House of Commons Hansard #8 of the 41st Parliament, 1st Session. (The original version is on Parliament's site.) The word of the day was libya.

Topics

G8 Summit
Oral Questions

June 14th, 2011 / 2:30 p.m.

NDP

Alexandre Boulerice Rosemont—La Petite-Patrie, QC

Mr. Speaker, everyone agrees that it is scandalous that $50 million was taken from the border infrastructure fund to fund projects in the riding of the minister hosting the G8 summit. The fact that this same minister is now in charge of the Treasury Board is also scandalous and source of worry for the country's taxpayers. Even more disconcerting is that the minister does not even try to explain his actions.

Can someone at least try to justify these poor choices and finally give us some real answers?

G8 Summit
Oral Questions

2:30 p.m.

* [GIVEN MATERIAL]
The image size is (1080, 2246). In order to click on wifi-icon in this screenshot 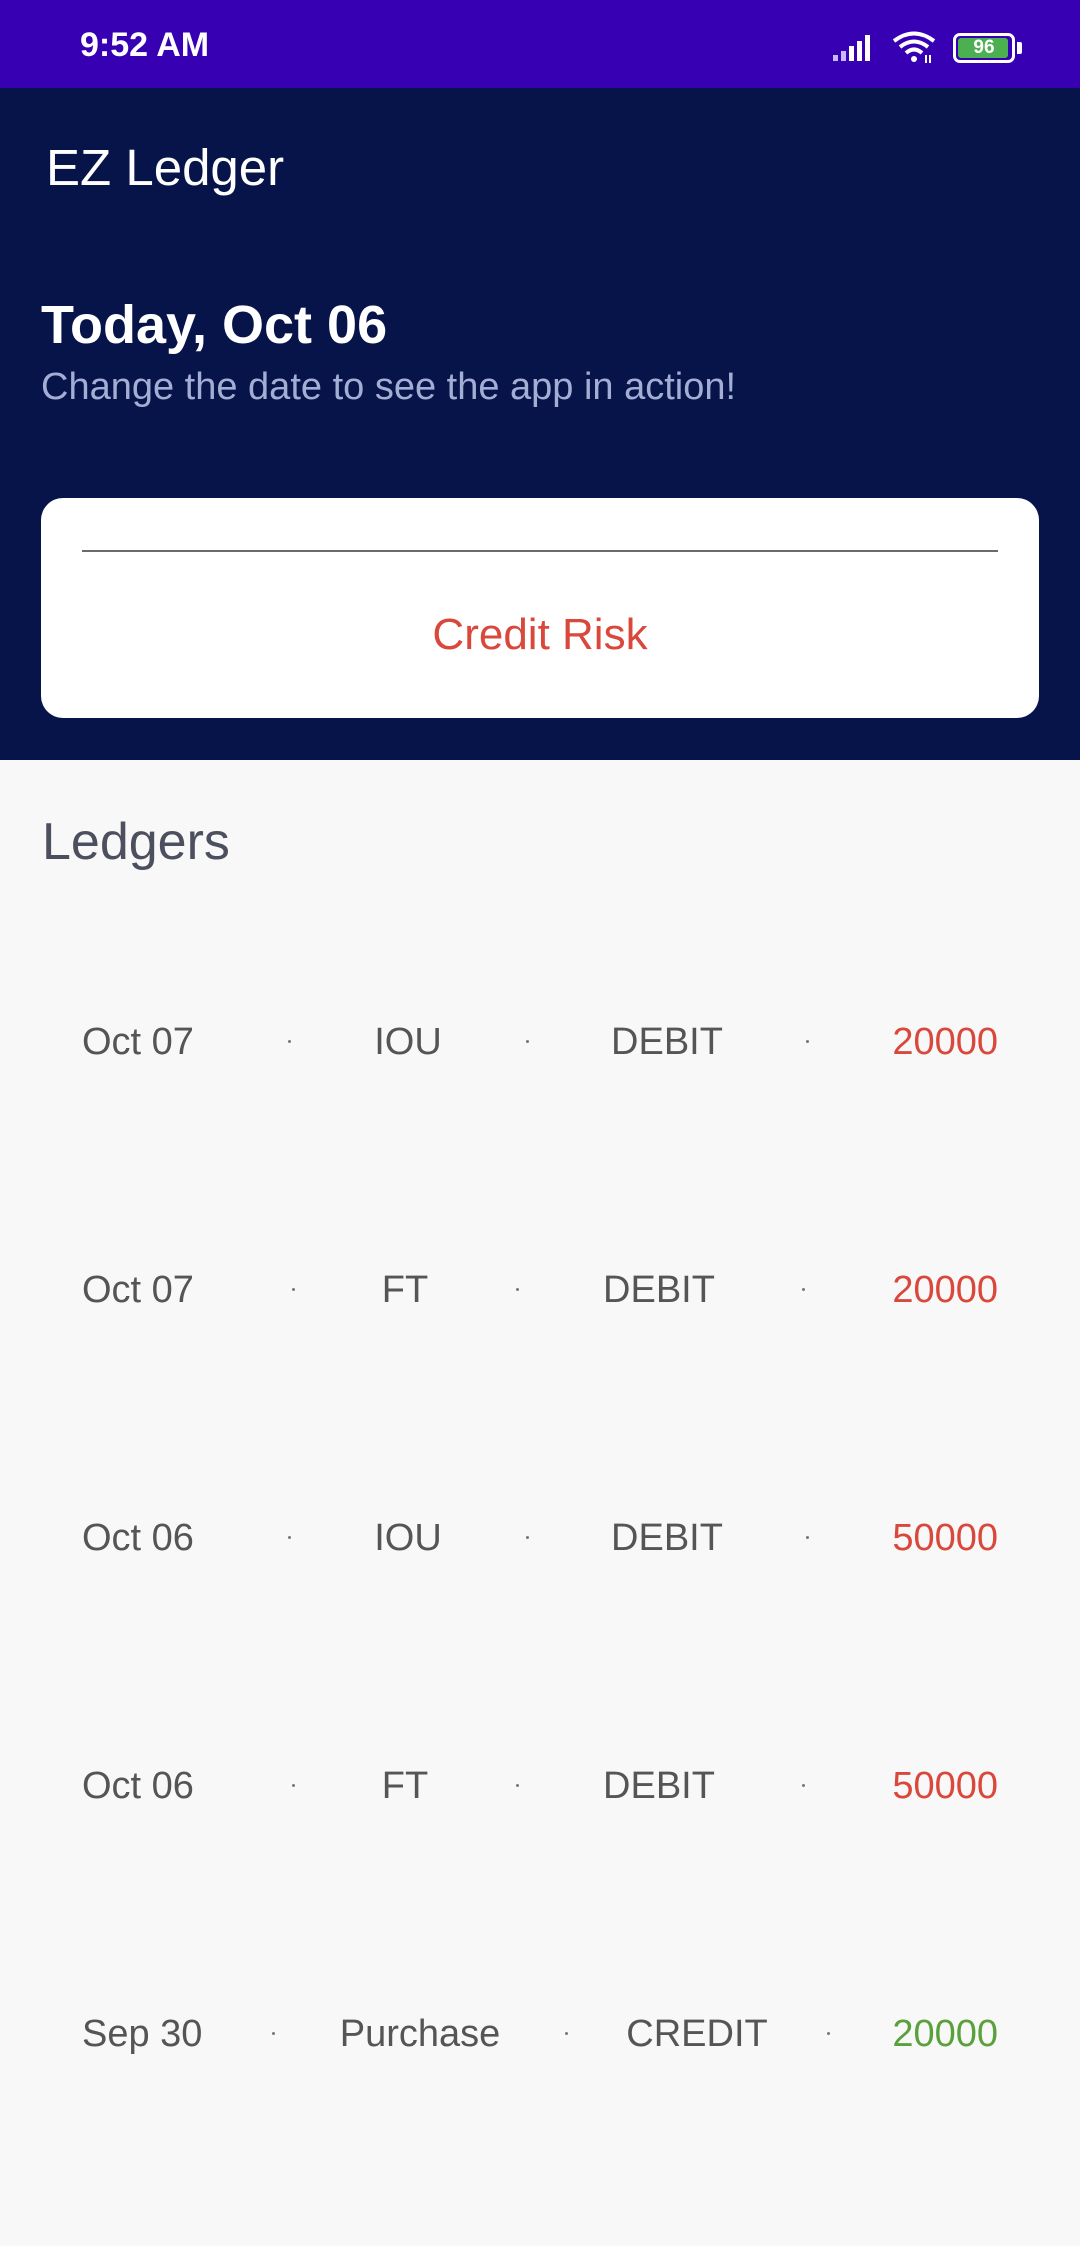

* [PROBLEM TO WORK ON]
Continue the House of Commons transcript on the G8 Summit, beginning after its final line.

* [ANSWER TO THIS TASK]
Ottawa West—Nepean
Ontario

Conservative

John Baird Minister of Foreign Affairs

Mr. Speaker, 32 public infrastructure projects were supported. Each of the 32 projects was completed on time. Each of the 32 projects was fully accounted for and every single dollar was spent on public infrastructure.

I do notice that it is not only the President of the Treasury Board who is speaking glowingly about all these public infrastructure projects, I have a news release from a former Liberal MP, Anthony Rota, saying he is expressing his pleasure with the minister's announcement that the government has approved a funding request for the Jack Garland Airport. How was that funded? Out of the G8 legacy fund.

Even the Liberals are supporting these great public infrastructure projects.

G8 Summit
Oral Questions

2:30 p.m.

NDP

Alexandre Boulerice Rosemont—La Petite-Patrie, QC

Mr. Speaker, while the minister was taking advantage of the money in the border infrastructure fund, the Canada Border Services Agency had to close three posts and reduce hours in order to save money.

Can the President of the Treasury Board—yes, the President of the Treasury Board—tell the Canadians who will be affected by these cuts and who will have to wait in line at customs this summer how the investments in his riding, 300 kilometres from the border, will help reduce congestion? How will that shorten line-ups at the border?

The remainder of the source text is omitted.